The General Directorate of Care for Children and Adolescents is the body in charge of children’s and adolescents’ policies in Catalonia. This summer they inaugurated the first Barnahus Spain, located in Tarragona.
World Childhood Foundation Germany has been the key actor in galvanizing buy-in and momentum regionally and federally towards adopting Barnahus. They recall, “It was like knocking on open doors. Everyone knew it should work better, but weren’t sure how.”
Children1st has been a key actor in Scotland, working strategically to support the adoption of Barnahus (locally as Bairnhoose). Within the Network they have quickly taken leadership in our work to support participatory environments for children in Barnahus, and in establishing a working group on child participation.
Save the Children Spain has been a key changemaker in supporting quick progress towards launching Barnahus in all of Spain, including by organising national dialogue building events, hosting training, and even translating the PROMISE Barnahus Quality Standards.
The Foundation Márgenes y Vínculos provides services to child victims of violence, and are lobbying the government for interagency agreements that facilitate the implementation of the Barnahus model in line with the Barnahus Quality Standards.
Barnahus Albania (f. Child Rights Center Albania) is currently working towards meeting the Barnahus Standards in their work with child victims of violence. Barnahus Albania is a key voice in advocating for the Barnahus model among several national and international actors.
NSPCC delivers therapeutic work with young people and their families through their “Letting the Future In Service” and have been leading policy advocacy for the Child House model in the UK. They are an implementing partner at The Lighthouse, London.
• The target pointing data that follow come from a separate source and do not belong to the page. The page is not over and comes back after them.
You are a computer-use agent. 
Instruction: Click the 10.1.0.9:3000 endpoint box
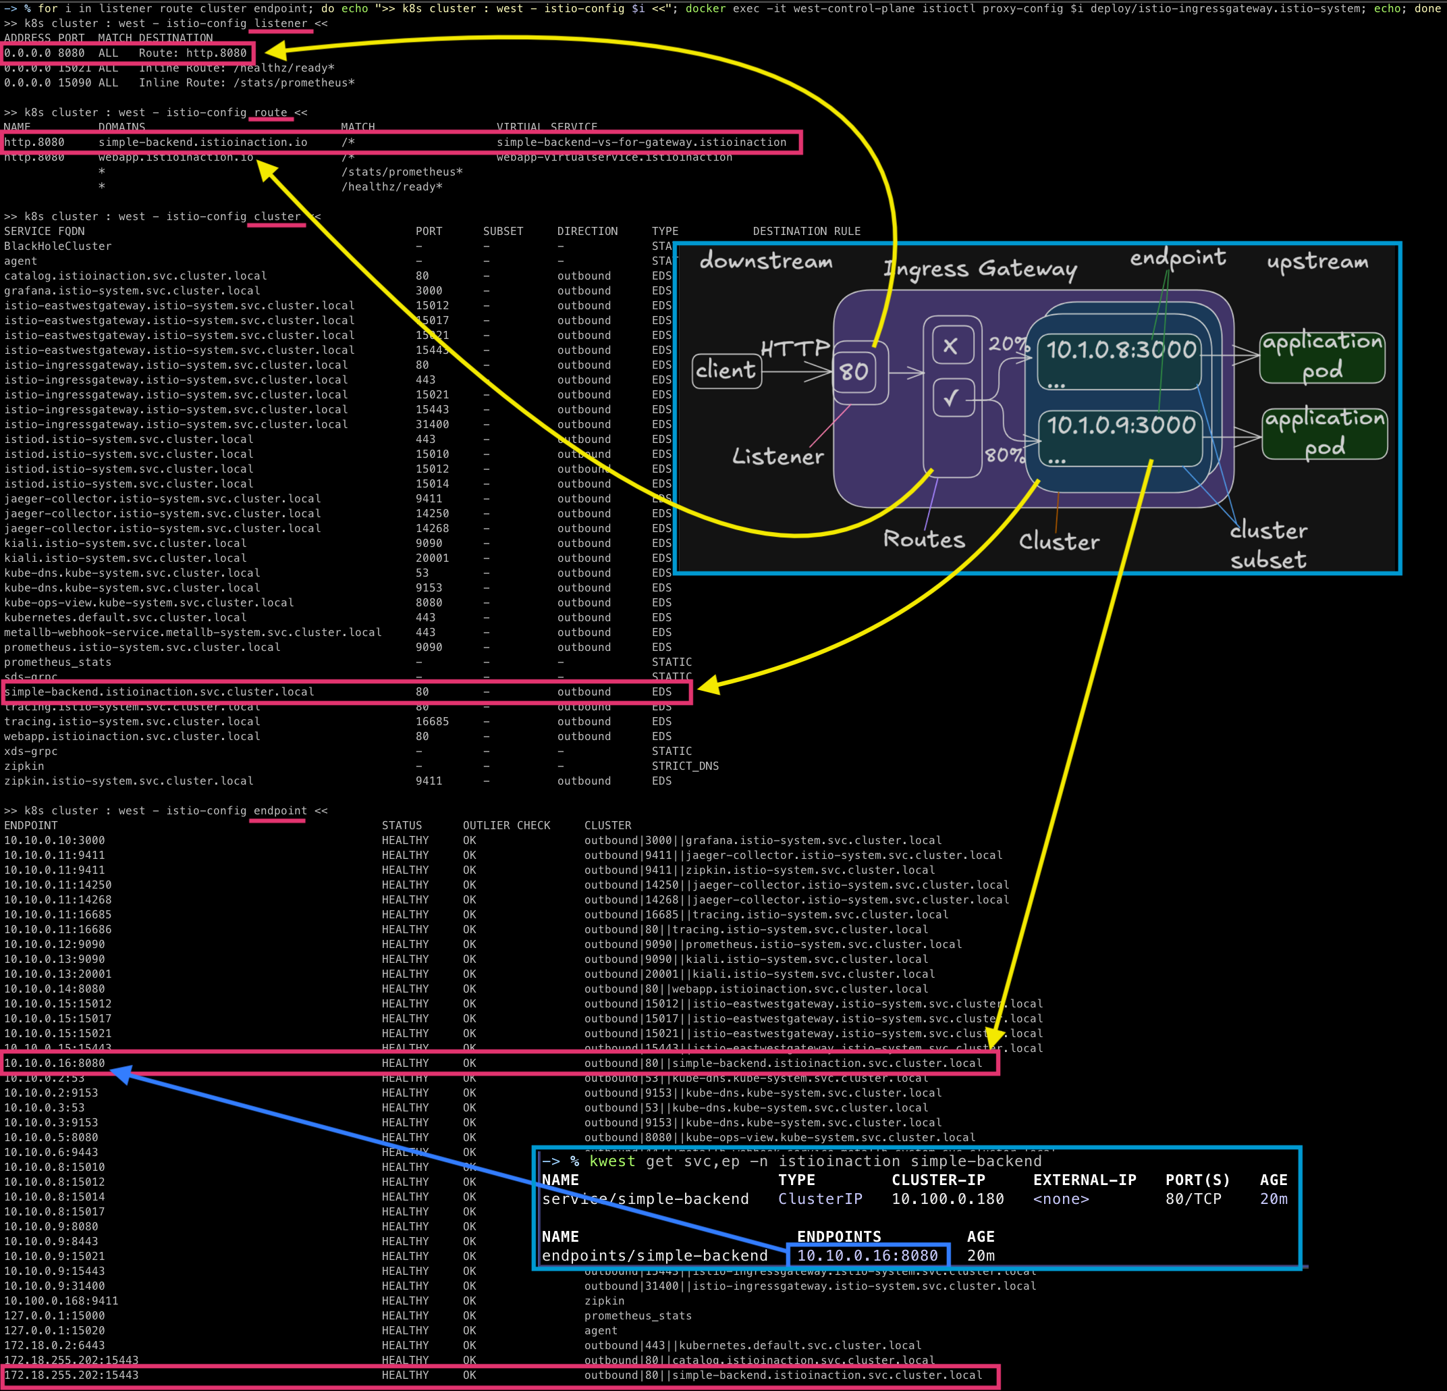point(1120,438)
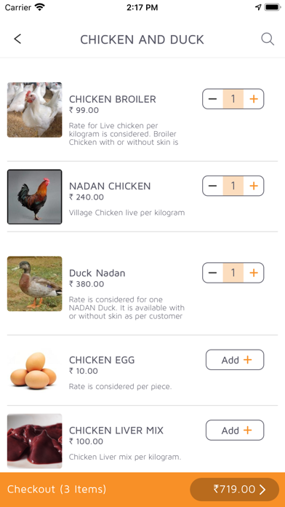This screenshot has width=285, height=507.
Task: Open the Chicken Egg product image
Action: [33, 371]
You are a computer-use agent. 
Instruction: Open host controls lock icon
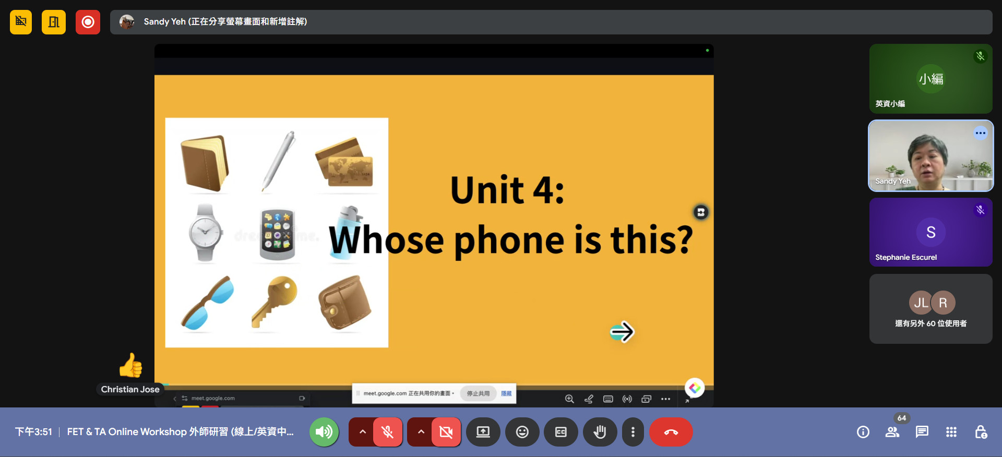(x=981, y=432)
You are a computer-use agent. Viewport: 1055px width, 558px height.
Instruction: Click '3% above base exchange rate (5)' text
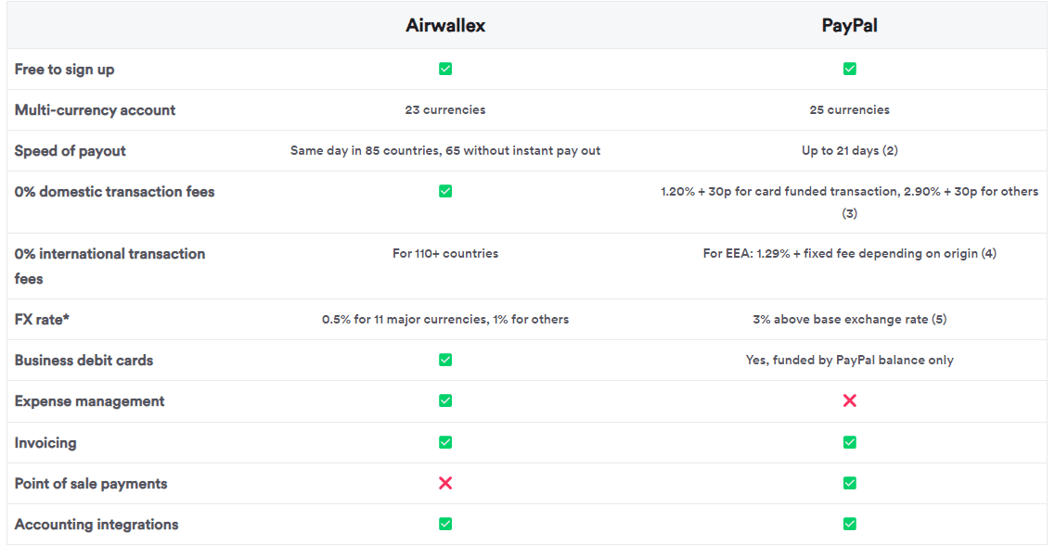point(849,319)
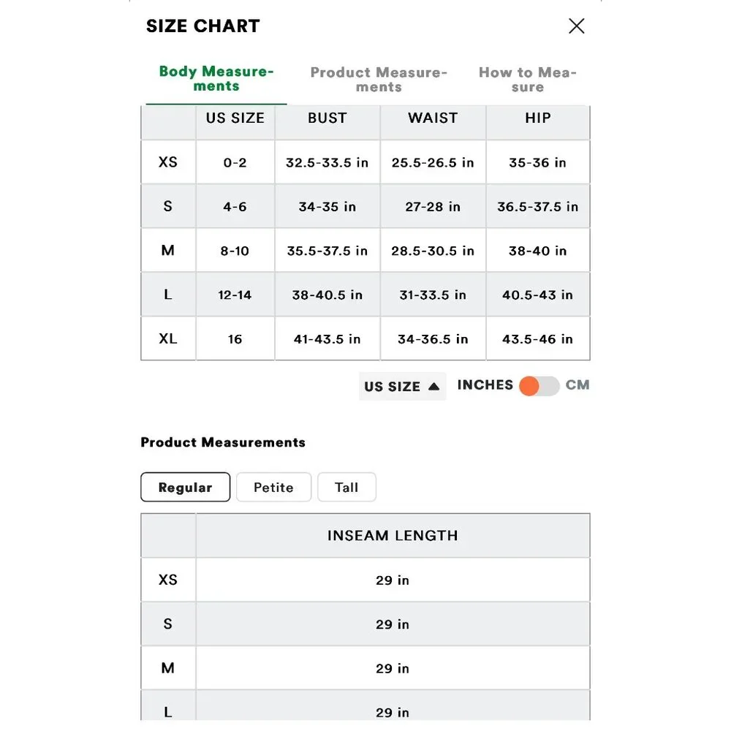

ChildPotential is founded by Sabine Jones, who is a mover and shaker in the field of child rights, and who has support from key actors to work towards bringing together Barnahus in France and other countries where today there are clusters of relevant organisations, services, local administrations, and experts.
Anneli Larsson is a senior lecturer at the Department of Social Work, University of Gothenburg. She has been employed by the Swedish police as a forensic child interviewer and as the coordinator at Barnahus Göteborg. She also was project manager for the evaluation of Swedish Barnahus.
The experience and learning that Bøernehus Sjælland, Denmark has shared with PROMISE over the years has been instructive and inspirational for many up-and-coming Barnahus. Of special note is the Danish Barnahus law, innovations in including medical staff, and of course a number of study visits over the years.